History means not having to say you're sorry ...

Apologising for injustices from previous generations is getting out of hand. Particularly so when values and concepts of our own times (like the nation state) are superimposed on an age that knew nothing of them.

The latest nonsense comes from the Danish Minister of Culture, who marked the arrival in Dublin of a reconstructed Viking longship to apologise for the behaviour of his ancestors towards the residents of the city over a thousand years ago. Well intentioned possibly, but he shows himself ignorant of his own people's history.

• The Viking raiders who came to Ireland were largely from the region we now know as Norway not Denmark. There were a small number of Danes in Ireland, actually largely Anglo-Danes, who came along shortly afterwards mainly to fight their Norwegian cousins.

• The Vikings didn't raid Dublin - they founded it. Along with many other Irish towns and cities like Wexford, Waterford and Limmerick. In fact there is little evidence that there were town settlements in Ireland before the Viking Age.

• The Vikings obviously did raid monasteries and settlements on the Irish coast. But actually if we take the Viking period as approx 780 to 1070 then there are at least twice as many recorded raids on these settlements by other Irish as there were by Vikings.

• Similarly the Vikings were not driven out by some sort of Irish national liberation struggle. Vikings were just as likely to appear as mercenaries fighting in one of the constant inter-Irish wars. The near-legendary battle of Clontarf in 1014 was not about Brian Boru reclaiming Ireland for the Irish - Vikings made up the elite troops on both sides.

The Vikings have had a bad press. Largely because they were pagan outsiders at a time when the rest of Western Europe was Christian. And most of the written records were produced by Churchmen, so they hardly present an unbiased view.

The Vikings were certainly no angels - but then life in general tended to be short and brutal wherever you were in those days. Rape and pillage was pretty much everyday behavior whether you were Irish, Frankish or Saxon.
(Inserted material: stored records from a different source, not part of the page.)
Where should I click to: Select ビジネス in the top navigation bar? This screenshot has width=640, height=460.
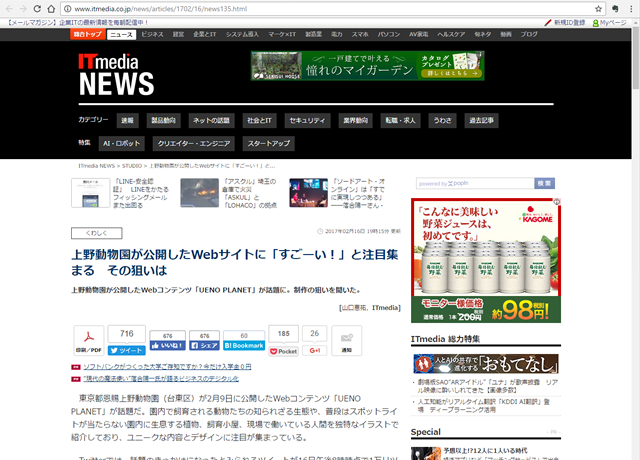pyautogui.click(x=152, y=34)
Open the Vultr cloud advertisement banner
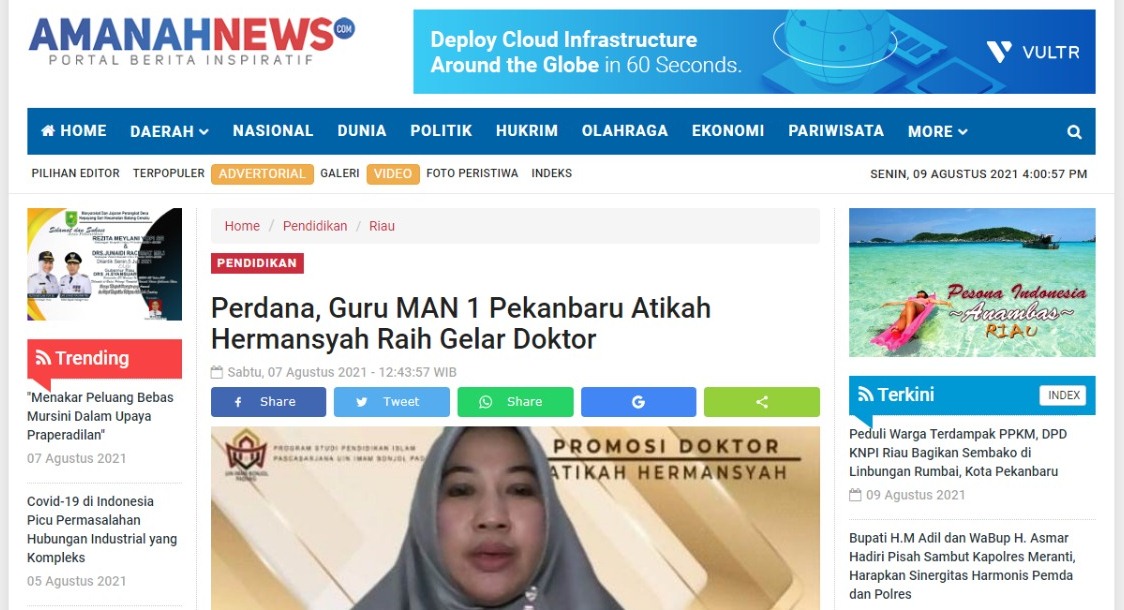Viewport: 1124px width, 610px height. (754, 52)
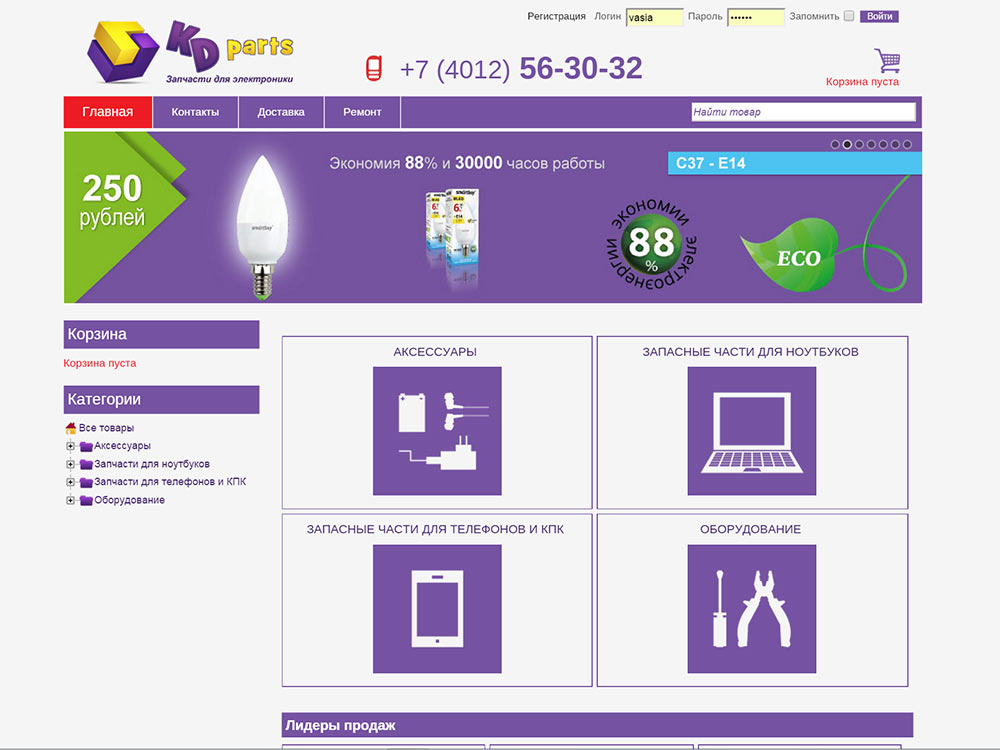The height and width of the screenshot is (750, 1000).
Task: Open the Контакты menu item
Action: pyautogui.click(x=195, y=112)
But the Vikings were also craftsmen, artists, merchants and explorers par excellence with an 'empire' of commerce not conquest that stretched from Baghdad to the coast of modern Canada.
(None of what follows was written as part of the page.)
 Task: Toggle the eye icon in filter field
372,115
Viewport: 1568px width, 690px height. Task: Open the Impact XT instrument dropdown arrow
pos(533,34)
Maybe History should be apologising to the Vikings ...

1 comment:

Anonymous said...

Where will it all end? Should we all say a quick sorry to the Neanderthals for wiping them out? There's so much more injustice going on today that needs apologizing for - including people trafficking, slavery, children working in sweatshops, babies dying unnecessarily, starvation, disease . . . it's very easy for governments to apologize for the past, but so much more necessary to change things in the present!